Data supplied Block Start

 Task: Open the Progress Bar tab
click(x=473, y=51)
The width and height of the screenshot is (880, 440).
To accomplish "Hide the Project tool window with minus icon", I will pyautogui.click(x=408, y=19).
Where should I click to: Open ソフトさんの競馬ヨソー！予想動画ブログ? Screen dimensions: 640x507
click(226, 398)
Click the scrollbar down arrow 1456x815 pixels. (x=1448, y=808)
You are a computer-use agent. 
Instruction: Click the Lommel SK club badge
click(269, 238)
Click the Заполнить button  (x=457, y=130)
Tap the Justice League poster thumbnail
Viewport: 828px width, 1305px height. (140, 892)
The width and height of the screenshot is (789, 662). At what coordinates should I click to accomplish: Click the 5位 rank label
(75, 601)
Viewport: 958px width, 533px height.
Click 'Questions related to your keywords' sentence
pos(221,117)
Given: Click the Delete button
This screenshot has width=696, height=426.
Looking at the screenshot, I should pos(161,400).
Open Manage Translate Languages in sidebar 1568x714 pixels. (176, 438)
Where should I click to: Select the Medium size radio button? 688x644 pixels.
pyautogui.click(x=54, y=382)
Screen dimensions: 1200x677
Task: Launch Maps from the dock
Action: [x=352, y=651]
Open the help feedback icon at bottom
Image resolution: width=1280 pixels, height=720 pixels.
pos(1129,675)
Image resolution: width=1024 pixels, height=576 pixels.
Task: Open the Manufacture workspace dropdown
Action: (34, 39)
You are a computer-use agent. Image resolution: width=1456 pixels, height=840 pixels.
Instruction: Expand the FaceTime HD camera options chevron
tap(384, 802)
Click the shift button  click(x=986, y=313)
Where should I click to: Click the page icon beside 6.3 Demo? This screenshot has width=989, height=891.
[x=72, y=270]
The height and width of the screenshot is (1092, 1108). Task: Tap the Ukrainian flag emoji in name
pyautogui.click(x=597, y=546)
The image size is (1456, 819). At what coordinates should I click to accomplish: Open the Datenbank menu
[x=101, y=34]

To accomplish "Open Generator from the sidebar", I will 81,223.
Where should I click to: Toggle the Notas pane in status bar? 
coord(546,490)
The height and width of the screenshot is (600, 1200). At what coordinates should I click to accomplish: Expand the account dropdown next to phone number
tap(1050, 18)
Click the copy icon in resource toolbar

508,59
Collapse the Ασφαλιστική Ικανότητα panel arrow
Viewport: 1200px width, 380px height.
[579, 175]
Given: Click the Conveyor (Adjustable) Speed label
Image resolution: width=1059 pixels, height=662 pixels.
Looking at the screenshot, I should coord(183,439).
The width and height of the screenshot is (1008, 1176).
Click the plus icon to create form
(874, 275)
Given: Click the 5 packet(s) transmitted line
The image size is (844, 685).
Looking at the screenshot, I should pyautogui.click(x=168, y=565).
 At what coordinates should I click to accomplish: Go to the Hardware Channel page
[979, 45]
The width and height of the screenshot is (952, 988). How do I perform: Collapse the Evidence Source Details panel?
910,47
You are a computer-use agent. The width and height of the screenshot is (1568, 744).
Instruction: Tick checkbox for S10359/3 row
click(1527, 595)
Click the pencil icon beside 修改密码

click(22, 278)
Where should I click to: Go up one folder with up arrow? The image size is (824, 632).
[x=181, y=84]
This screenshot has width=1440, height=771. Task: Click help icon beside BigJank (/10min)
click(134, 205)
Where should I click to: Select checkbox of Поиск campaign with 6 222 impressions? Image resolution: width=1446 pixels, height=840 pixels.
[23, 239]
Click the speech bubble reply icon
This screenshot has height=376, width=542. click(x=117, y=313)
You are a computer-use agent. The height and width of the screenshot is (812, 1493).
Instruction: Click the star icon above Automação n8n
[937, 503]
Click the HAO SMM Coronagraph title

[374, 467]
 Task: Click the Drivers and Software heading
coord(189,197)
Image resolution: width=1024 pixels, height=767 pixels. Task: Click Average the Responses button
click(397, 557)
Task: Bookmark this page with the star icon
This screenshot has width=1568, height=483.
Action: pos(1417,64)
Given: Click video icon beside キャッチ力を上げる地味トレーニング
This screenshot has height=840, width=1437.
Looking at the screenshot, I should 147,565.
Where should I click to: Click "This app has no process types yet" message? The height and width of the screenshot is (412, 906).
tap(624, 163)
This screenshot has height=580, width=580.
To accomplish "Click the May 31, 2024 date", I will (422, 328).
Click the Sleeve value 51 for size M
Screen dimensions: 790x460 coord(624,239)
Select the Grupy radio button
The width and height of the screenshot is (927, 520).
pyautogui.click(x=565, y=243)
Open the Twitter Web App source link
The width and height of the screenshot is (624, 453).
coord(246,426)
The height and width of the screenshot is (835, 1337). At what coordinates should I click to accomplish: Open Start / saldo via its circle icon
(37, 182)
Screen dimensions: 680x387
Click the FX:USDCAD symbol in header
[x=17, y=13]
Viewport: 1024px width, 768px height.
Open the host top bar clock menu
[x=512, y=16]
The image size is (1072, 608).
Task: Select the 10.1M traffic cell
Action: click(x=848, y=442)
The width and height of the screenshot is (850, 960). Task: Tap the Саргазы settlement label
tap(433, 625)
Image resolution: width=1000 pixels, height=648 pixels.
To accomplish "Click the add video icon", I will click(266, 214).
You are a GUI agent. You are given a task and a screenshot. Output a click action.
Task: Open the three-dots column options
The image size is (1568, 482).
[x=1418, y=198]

Data supplied Block End

* The problem
Retype the entire listing without altering anything.

* Answer for this exercise
 Task: Open the Progress Bar tab
click(x=473, y=51)
The width and height of the screenshot is (880, 440).
To accomplish "Hide the Project tool window with minus icon", I will pyautogui.click(x=408, y=19).
Where should I click to: Open ソフトさんの競馬ヨソー！予想動画ブログ? Screen dimensions: 640x507
click(226, 398)
Click the scrollbar down arrow 1456x815 pixels. (x=1448, y=808)
You are a computer-use agent. 
Instruction: Click the Lommel SK club badge
click(269, 238)
Click the Заполнить button  (x=457, y=130)
Tap the Justice League poster thumbnail
Viewport: 828px width, 1305px height. (140, 892)
The width and height of the screenshot is (789, 662). At what coordinates should I click to accomplish: Click the 5位 rank label
(75, 601)
Viewport: 958px width, 533px height.
Click 'Questions related to your keywords' sentence
pos(221,117)
Given: Click the Delete button
This screenshot has width=696, height=426.
Looking at the screenshot, I should pos(161,400).
Open Manage Translate Languages in sidebar 1568x714 pixels. (176, 438)
Where should I click to: Select the Medium size radio button? 688x644 pixels.
pyautogui.click(x=54, y=382)
Screen dimensions: 1200x677
Task: Launch Maps from the dock
Action: [x=352, y=651]
Open the help feedback icon at bottom
Image resolution: width=1280 pixels, height=720 pixels.
pos(1129,675)
Image resolution: width=1024 pixels, height=576 pixels.
Task: Open the Manufacture workspace dropdown
Action: (34, 39)
You are a computer-use agent. Image resolution: width=1456 pixels, height=840 pixels.
Instruction: Expand the FaceTime HD camera options chevron
tap(384, 802)
Click the shift button  click(x=986, y=313)
Where should I click to: Click the page icon beside 6.3 Demo? This screenshot has width=989, height=891.
[x=72, y=270]
The height and width of the screenshot is (1092, 1108). Task: Tap the Ukrainian flag emoji in name
pyautogui.click(x=597, y=546)
The image size is (1456, 819). At what coordinates should I click to accomplish: Open the Datenbank menu
[x=101, y=34]

To accomplish "Open Generator from the sidebar", I will 81,223.
Where should I click to: Toggle the Notas pane in status bar? 
coord(546,490)
The height and width of the screenshot is (600, 1200). At what coordinates should I click to accomplish: Expand the account dropdown next to phone number
tap(1050, 18)
Click the copy icon in resource toolbar

508,59
Collapse the Ασφαλιστική Ικανότητα panel arrow
Viewport: 1200px width, 380px height.
[579, 175]
Given: Click the Conveyor (Adjustable) Speed label
Image resolution: width=1059 pixels, height=662 pixels.
Looking at the screenshot, I should coord(183,439).
The width and height of the screenshot is (1008, 1176).
Click the plus icon to create form
(874, 275)
Given: Click the 5 packet(s) transmitted line
The image size is (844, 685).
Looking at the screenshot, I should pyautogui.click(x=168, y=565).
 At what coordinates should I click to accomplish: Go to the Hardware Channel page
[979, 45]
The width and height of the screenshot is (952, 988). How do I perform: Collapse the Evidence Source Details panel?
910,47
You are a computer-use agent. The width and height of the screenshot is (1568, 744).
Instruction: Tick checkbox for S10359/3 row
click(1527, 595)
Click the pencil icon beside 修改密码

click(22, 278)
Where should I click to: Go up one folder with up arrow? The image size is (824, 632).
[x=181, y=84]
This screenshot has width=1440, height=771. Task: Click help icon beside BigJank (/10min)
click(134, 205)
Where should I click to: Select checkbox of Поиск campaign with 6 222 impressions? Image resolution: width=1446 pixels, height=840 pixels.
[23, 239]
Click the speech bubble reply icon
This screenshot has height=376, width=542. click(x=117, y=313)
You are a computer-use agent. The height and width of the screenshot is (812, 1493).
Instruction: Click the star icon above Automação n8n
[937, 503]
Click the HAO SMM Coronagraph title

[374, 467]
 Task: Click the Drivers and Software heading
coord(189,197)
Image resolution: width=1024 pixels, height=767 pixels. Task: Click Average the Responses button
click(397, 557)
Task: Bookmark this page with the star icon
This screenshot has width=1568, height=483.
Action: pos(1417,64)
Given: Click video icon beside キャッチ力を上げる地味トレーニング
This screenshot has height=840, width=1437.
Looking at the screenshot, I should 147,565.
Where should I click to: Click "This app has no process types yet" message? The height and width of the screenshot is (412, 906).
tap(624, 163)
This screenshot has height=580, width=580.
To accomplish "Click the May 31, 2024 date", I will (422, 328).
Click the Sleeve value 51 for size M
Screen dimensions: 790x460 coord(624,239)
Select the Grupy radio button
The width and height of the screenshot is (927, 520).
pyautogui.click(x=565, y=243)
Open the Twitter Web App source link
The width and height of the screenshot is (624, 453).
coord(246,426)
The height and width of the screenshot is (835, 1337). At what coordinates should I click to accomplish: Open Start / saldo via its circle icon
(37, 182)
Screen dimensions: 680x387
Click the FX:USDCAD symbol in header
[x=17, y=13]
Viewport: 1024px width, 768px height.
Open the host top bar clock menu
[x=512, y=16]
The image size is (1072, 608).
Task: Select the 10.1M traffic cell
Action: click(x=848, y=442)
The width and height of the screenshot is (850, 960). Task: Tap the Саргазы settlement label
tap(433, 625)
Image resolution: width=1000 pixels, height=648 pixels.
To accomplish "Click the add video icon", I will click(266, 214).
You are a GUI agent. You are given a task and a screenshot. Output a click action.
Task: Open the three-dots column options
The image size is (1568, 482).
[x=1418, y=198]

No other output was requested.